If I open the window, do I improve the air in my home ?
For most of us, our modern lifestyles mean indoor air is something we breathe far more of than outdoor air. But if you search for ‘air quality’ on the internet, you’ll have to scroll quite far down to find any information on the air quality indoors.
For those of use living in cooler climes, double glazing helps keep us warm, and along with keeping out draughts, lowers our heating bills. If we were to open all our windows we’d be colder, poorer and might perilously be encouraging climate change !
Additionally many of us live in homes close to busy areas, roads, aircraft flight paths or industry and keeping our windows closed keeps out noise and air pollution.
But we are also locking-in our own indoor air pollution !
Which is worse ?
This is a familiar dilemma – take red wine, which has been linked both with giving us longer lifespans . . . and shorter ones. Or jogging, which makes us fitter, but makes our joints sore. Everything in moderation…..until we tell you otherwise ?
So how about leaving the bedroom window slightly ajar. Does it do more harm than good ?
Hopefully you’ve not been holding your breath waiting for me to get to the answer – because it’s not that simple.
Outdoor air pollution has many sources, but one is dominant.

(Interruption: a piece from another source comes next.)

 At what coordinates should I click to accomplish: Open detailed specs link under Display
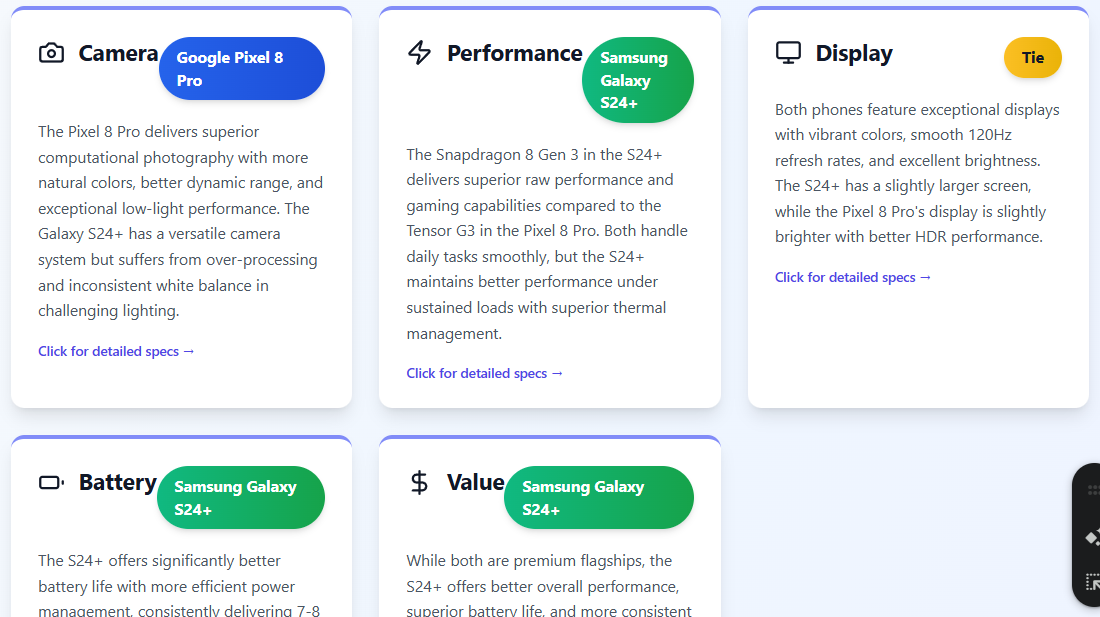tap(852, 278)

In the UK we don’t have ‘pea-souper’ smogs of the 1940’s and 1950’s anymore, when we all burned coke and coal (and almost anything else for that matter) in our fireplaces, but in it’s place came traffic pollution from our cars. Like any new technology, air pollution particles have become smaller, and we can’t often see air pollution these days. Of course, a bus or a lorry kicks out a plume of pollution when it pulls noisily away from traffic lights, but our bodys are pretty good at keeping those large, visible particles out. It’s the pollution we can’t see that is more harmful to us.
This particularly applies inside our cars !

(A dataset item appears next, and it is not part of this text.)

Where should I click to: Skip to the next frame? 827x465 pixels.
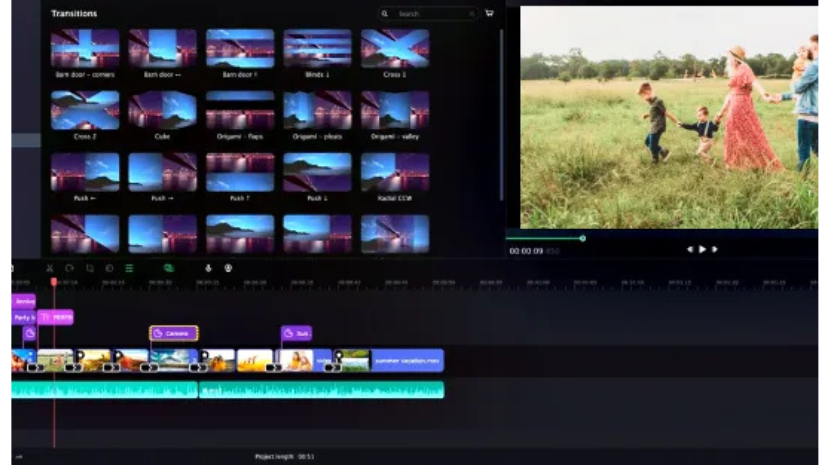click(x=714, y=249)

A report by International Center for Technology Assessment in the USA says:
‘… the air inside of cars typically contains more carbon monoxide, benzene, toluene, fine particulate matter, and nitrogen oxides than ambient air at nearby monitoring stations used to calculate government air-quality statistics. In-car pollution is often even worse than pollution in the air at the side of the road.’
Even the much sought after ‘new car smell’ is a collection of chemicals that we don’t particularly need !

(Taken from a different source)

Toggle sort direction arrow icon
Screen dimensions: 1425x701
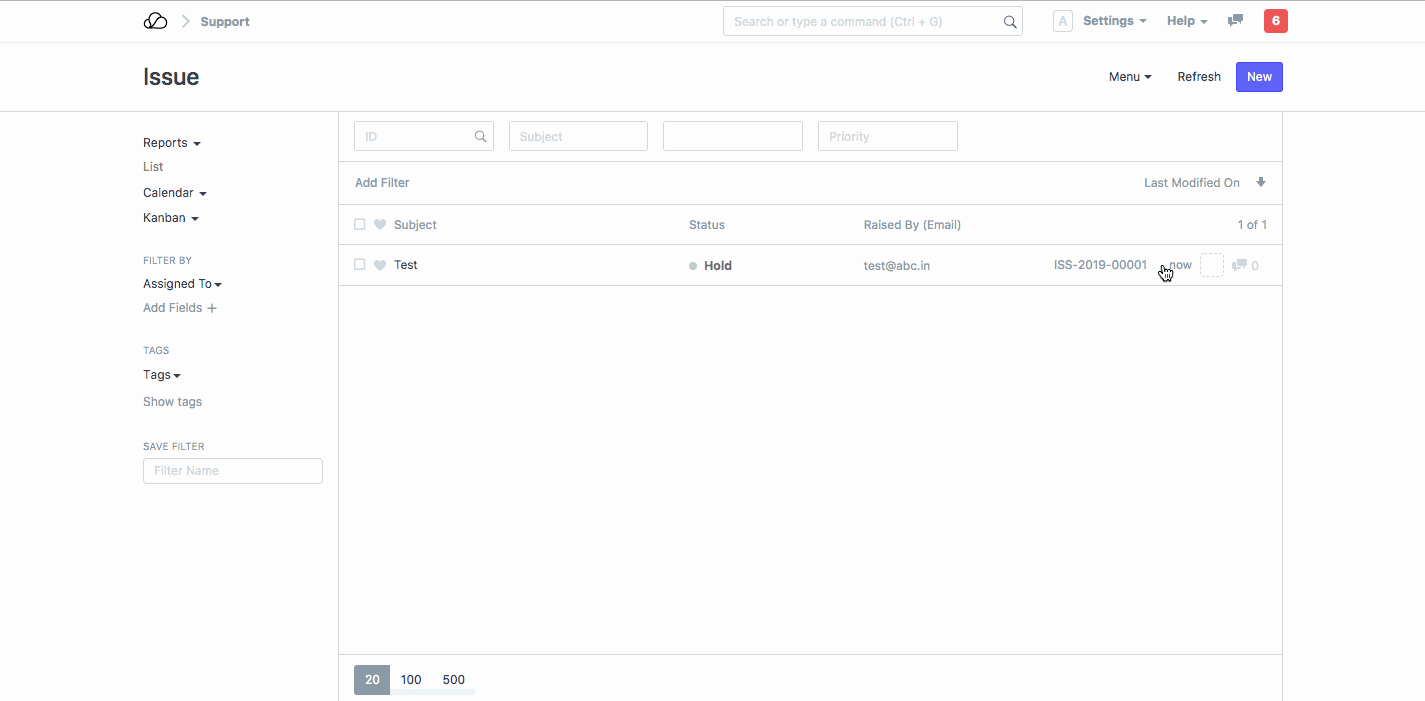[x=1261, y=182]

The good news is that in much of the developed world, the levels of these pollutants are slowly diminishing, as engine and fuel technology improve, and legal emissions standards increase, but walking to your destination would be better for both your and everyone else’s air quality.
Whenever we do travel by car, we could try opening the windows when we can and draw some of that outside air in – improving the air inside. Probably best to also avoid air fresheners, and to vacuum the seats every now and then – not to mention the occasional spot of dusting.
Outdoor air quality is the responsibility of the authorities, but indoor air quality within our own home, is largely down to us.
There are a number of straightforward things we can all do to improve the quality of the air within our homes:
• Remove asthma triggers such as mould and dust, in which mites can live
• Keep all areas clean and dry. Clean-up any mould and get rid of excess water or moisture
• Be sure to ventilate bathrooms and kitchens well, as these rooms give rise to the most warm, damp air
• Don’t let people smoke indoors
• Try to select lower odour or volatile cleaning products and paints
• Always ventilate when using products that can release pollutants into the air
• Tightly close the lids of stored products (such as paint, cleaning products etc)
• Inspect fuel-burning appliances regularly for leaks, and make repairs when necessary
• Have a number of indoor plants, which may help improve indoor air quality
• Consider installing a carbon monoxide alarm
So there’s no easy answer to the original question – it depends on the degree of pollution in the air outside, compared to the air inside your home – but it’s probably true that for most of us opening a window will probably be of benefit.
We’re responsible for the quality of the air in our own homes, and should probably give it more attention.
We might also want to contact our authorities responsible for the quality of the air outside, including our local Councils, to discuss it with them, and encourage them to do all they can.